_Extracted text_.
With California Prop Defeated, GMO Labeling Proponents Look to Farm Bill by Amy Westervelt, for www.forbes.com
California’s Proposition 37, which would have required labeling of all food products containing genetically modified organisms within two years, was narrowly defeated last week (53 to 47). The result has largely been credited to the $45 million spent by a coalition including Monsanto , Du Pont, and many others on No on 37 ads depicting farmers, Democrats, and scientists claiming GMO labeling would be detrimental to business, confusing and costly to consumers, and counterproductive to research. Despite the defeat of the bill, GMO labeling advocates are calling the California campaign a victory given that it was outspent 5 to 1 and still managed to get over 4 million votes.
Now the groups behind Prop 37—a coalition of nonprofits, farmers, and organic and natural foods companies—are keeping an eye on the Farm Bill. “Federal GE foods labeling must now be the focus,” said David Bancroft, campaign director of Just Label It , a coalition of 600 businesses and organizations that spearheaded the FDA petition drive for GE foods labeling, in a release about Prop 37’s defeat. The group is not just concerned with passing a Federal labeling mandate, but with language related to the USDA’s authority that was inserted into the House versions of the Farm Bill, which, if passed, would strip federal agencies of their authority to regulate GE crops.

_Task goal_. Continue the article on GMO labeling after California's Proposition 37, starting right after its last sentence.

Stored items
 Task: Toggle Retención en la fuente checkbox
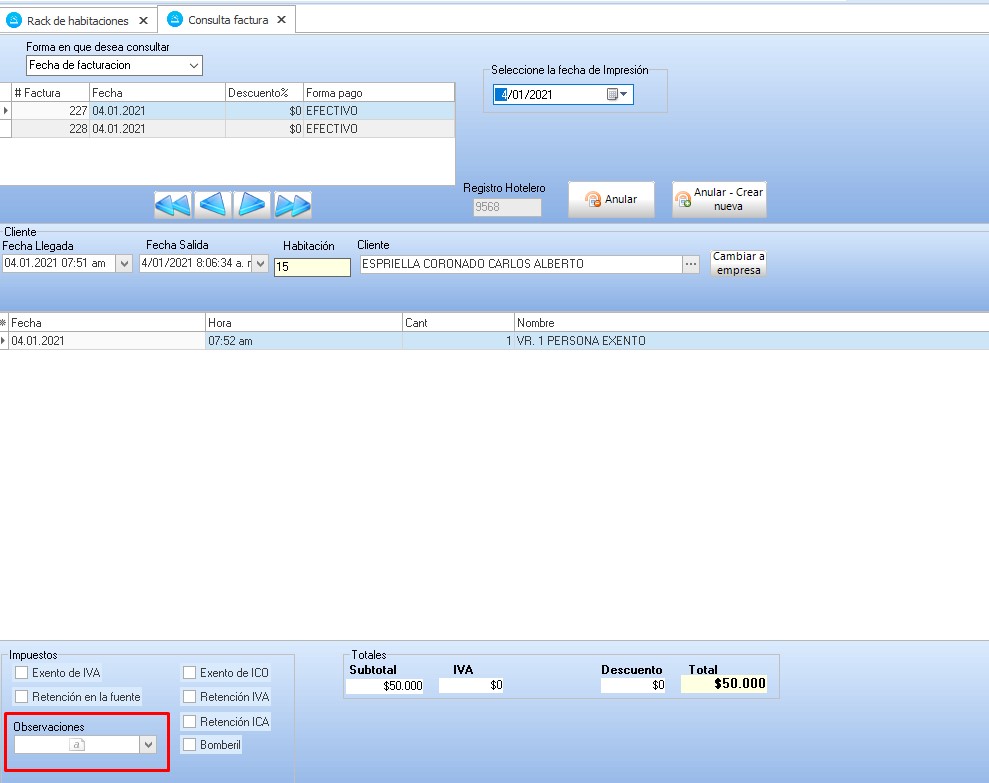point(22,696)
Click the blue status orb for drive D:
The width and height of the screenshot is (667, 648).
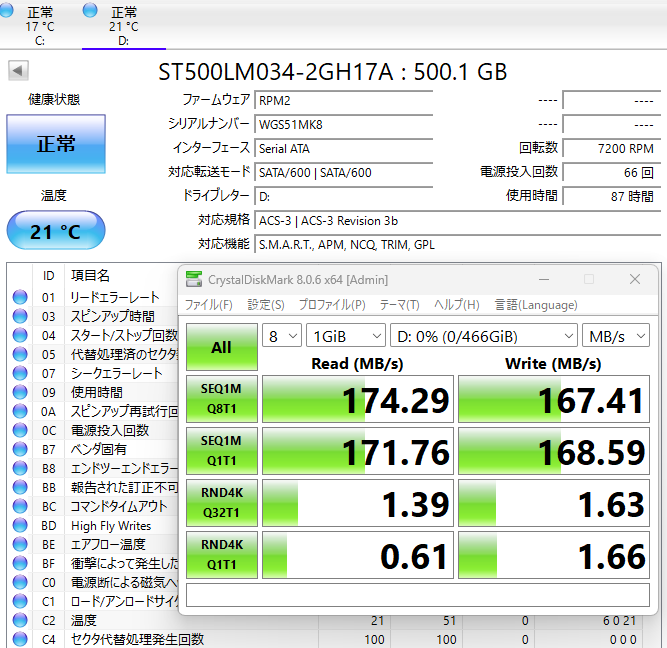click(x=91, y=10)
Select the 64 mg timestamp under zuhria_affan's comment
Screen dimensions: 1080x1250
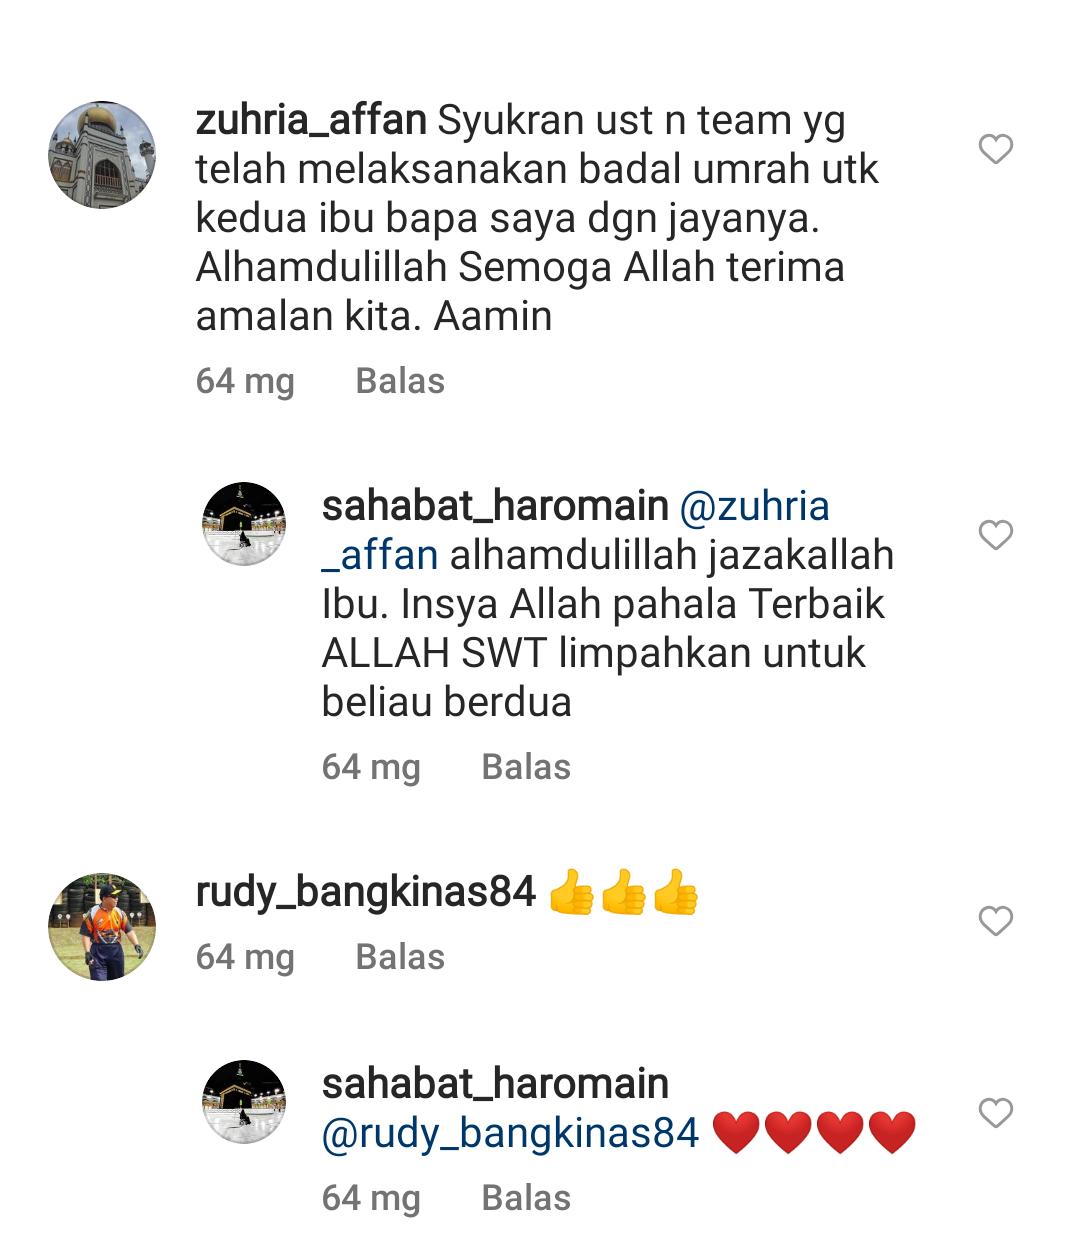(x=245, y=382)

_Reply_.
“We believe that consumers have a right to know what’s in their food,” says Britt Lundgren, Director of Organic and Sustainable Agriculture for Stonyfield , a member of Just Label It and longtime supporter of GMO labeling. “It’s why we offer an organic product and why we got behind this in such a big way.”
As for the concerns voiced by the No on 37 campaign, that farmers would be harmed by GMO labeling, Lundgren says most farmers would not be affected at all. “Farmers adapt to market demands,” she says. “We have a lot of really capable, smart farmers in this country. Everything they have to do to manage their crops and business is pretty unique. To say this is going to really hurt them doesn’t acknowledge their abilities at all.”
While GMO labeling would seem like a clearcut boon to the organic food business, Lundgren points out that’s not necessarily the case. “It cuts both ways for us as an organic business — on the one hand, we can remind folks that the organic standard doesn’t allow GMOs but on the other hand mandatory GMO labeling would provide an alternative to organic,” she says. “If you’re only concerned about GMOs and not pesticides, antibiotics, or growth hormones, then you could look for that GMO label and not organic. So GMO labeling is not a clear benefit or negative for the organic sector as a whole.”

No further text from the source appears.